-- Start THE DATA --

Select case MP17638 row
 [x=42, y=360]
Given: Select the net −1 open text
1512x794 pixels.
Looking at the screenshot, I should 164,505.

-- End THE DATA --

## SET EXERCISE
Rewrite the entries above, replacing every instance of "Select" with "Choose" and leaving everything else unchanged.

## RESULT OF THE EXERCISE
Choose case MP17638 row
 [x=42, y=360]
Given: Choose the net −1 open text
1512x794 pixels.
Looking at the screenshot, I should 164,505.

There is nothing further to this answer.